Anywho, I adjusted and bloomed the heck out of all my passes, slapped in some film grain, and called it done. Well, there was a little more fine-tuning and experimentation involved than that makes it sound like, but it’s really more fun to do than it is to talk about.

Stardate 1277.1— All is Well

Ship’s Log, U.S.S. Kelvin, Stardate 1277.1. Captain Richard Robau recording.

We are on course to deliver our cargo of colonists and supplies to Beta Antares IV. The journey remains uneventful, and all is well. On a personal note, it gives me great pride to record in this log the first birth on board the Kelvin. James Tiberius Kirk was born this morning to Lieutenant Commander George and Lieutenant J.G. Winona Kirk. James is named for his grandfathers, and is the Kirks’ second son. On behalf of the entire crew, I’d like to note our congratulations and good wishes on this happy occasion.

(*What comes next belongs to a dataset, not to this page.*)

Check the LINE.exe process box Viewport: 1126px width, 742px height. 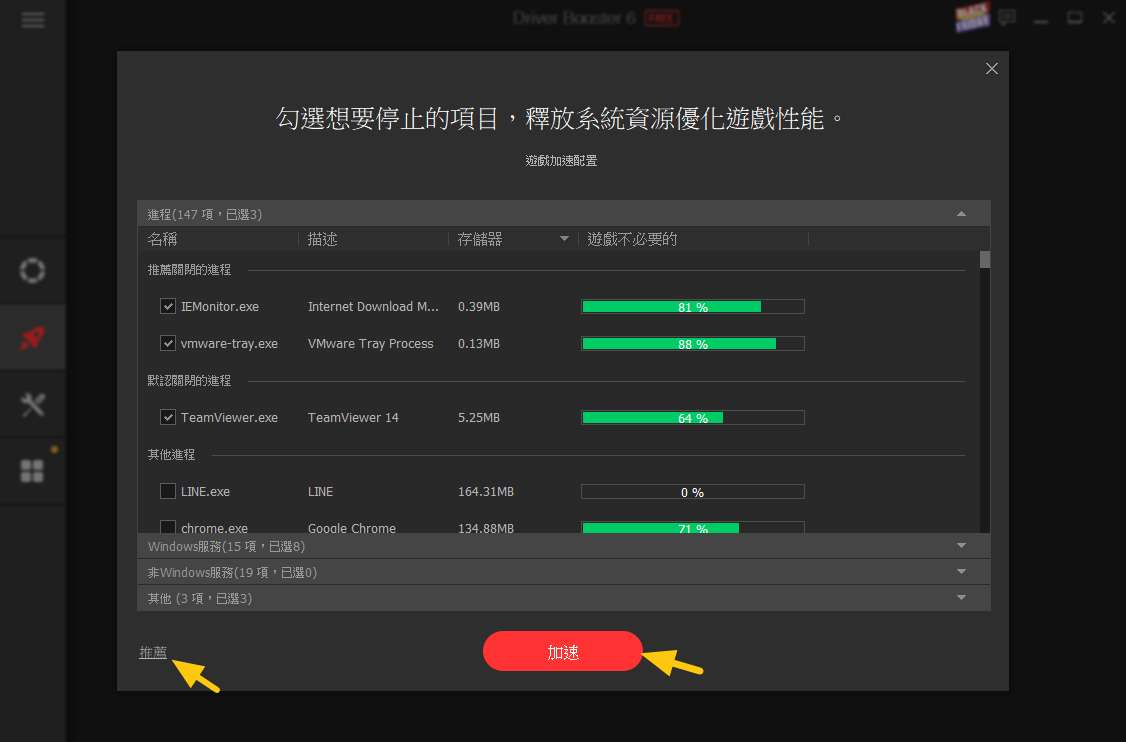[168, 491]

So, here’s how it happened in the Prime Universe (“Harold,” to its friends). No Red Matter singularity, no diversion to the star to investigate, no mystery attack, just another day in space. My own little (very little) twist on the opening sequence of the new Star Trek. I pretty much had to do it as soon as I saw that a Lightwave version of Tobias Richter’s Kelvin was available, since I felt that it totally stole the show.

Revamped Earth, because I can’t resist a bandwagon

After seeing those sweet-looking new Earths in the Foundation3D WIP forum, I just had to get in on the action myself. I’d started to think my Earth, made from Dean Scott’s tutorial with the Blue Marble maps, looked cartoony, so I began fiddling with it.

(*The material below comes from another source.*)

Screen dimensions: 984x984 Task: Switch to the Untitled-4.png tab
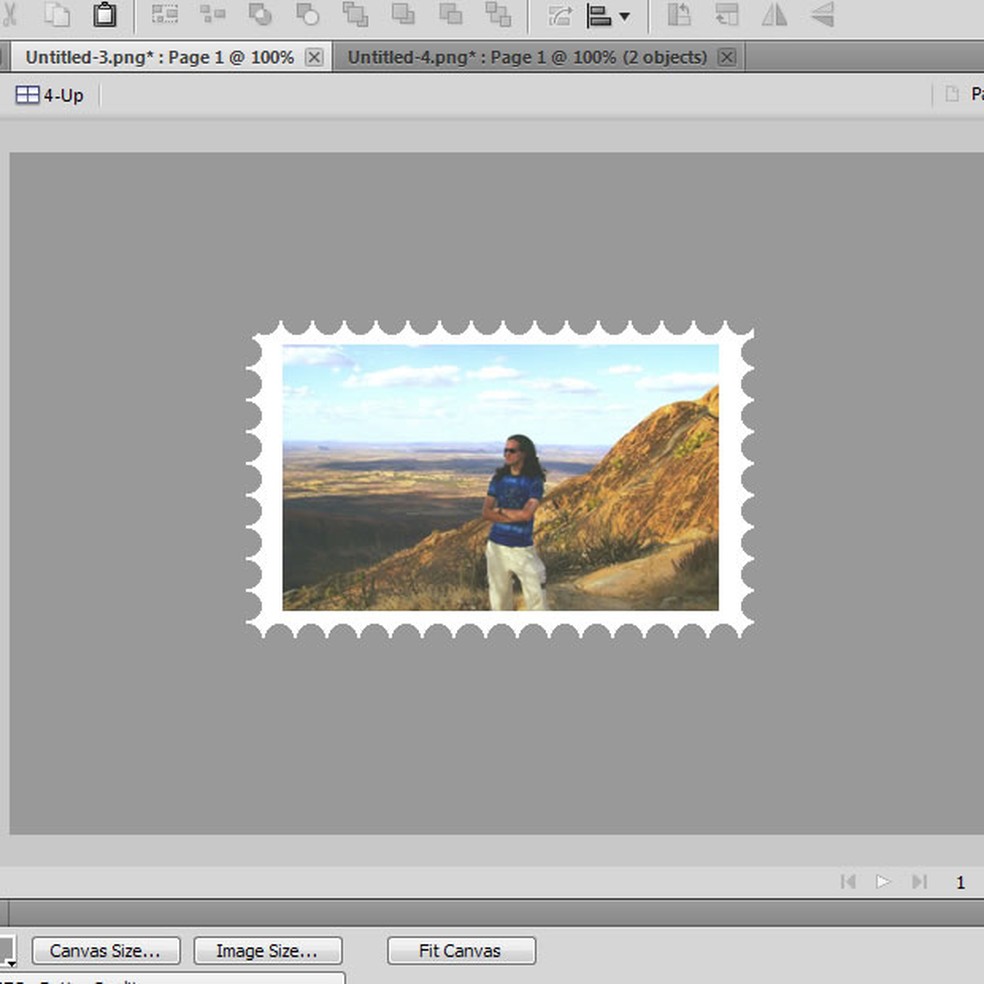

I reduced the diffuse sharpness on the surface object so it would begin to shadow more quickly, making the clouds keep their brightness slightly farther into the night side. I darkened the surface, as well, so it was a bit less shiny and colorful. I also made the cloud layer brighter, and reduced the transparency of the atmosphere object away from the edges to help flatten the contrast of the planet.

I also swapped out the moon map with a new one I found that didn’t have shadows on the craters (which kept making them look like domes unless I kept the camera and the sun light at specific angles), and I found where the high-res Blue Marble cloud data was hiding on-line. I needed to fill in the poles with cloned data from the regular resolution version on their website, and then I had to shrink it down so it would actually load, so it ended up being only negligibly larger than the version I’d been using. At least I have a 43,200 x 21,600 cloud map waiting for the happy day when my desktop replacement is replaced with a desktop and I have the kind of power I’d need to use it.

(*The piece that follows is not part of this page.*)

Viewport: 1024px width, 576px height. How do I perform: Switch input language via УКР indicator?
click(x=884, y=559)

(Incidentally, the cloud map can be found here, in two 21,600 by 21,600 chunks. Here is the smaller version I used to fill in the missing data at the poles, rather than painting in my own.)

After I rendered out these shots in LightWave, I saved them as HDRIs, as is my custom, and brought them into Photoshop for my usual bloom-and-grain treatment.

 

Just so everyone can see the difference, here’s that last one twice more, first with my old Earth model, and second with the new one just as it came out of LightWave, with no post work.

Movie-poster style Stargate image

A while ago, I came up with the idea to try to recreate the image of the stargate used in the original movie poster in 1994. I finally got around to it after matching the angle last night for an AO render in the “New Headers” thread. To get that extra-shiny look, I rendered it in seven passes; three lights, each with a separate diffuse and specularity pass, plus one for the red chevron lights. I saved them all as HDRIs, and put them together in Photoshop, adjusting the gamma and exposure of each layer, with blending mode set to “Linear Dodge (Add).” Once I had it the way I liked it, I merged them together into a single HDR layer, and used that to make the bloom effect. I think it’s a little strong, but that’s why we’ve got layers. I can fiddle with it more if I want to use it in the future.

I’m not sure if I’ll ever end up using the image for anything, but it ended up being a pretty fun exercise.

 

The reference image

 


The final product

 


Breakdown of the component passes

Ambient Occlusion Renders of the Jumper and Stargate

I made these Ambient Occlusion renders for the Foundation3D rotating site headers. Two were put into the rotation.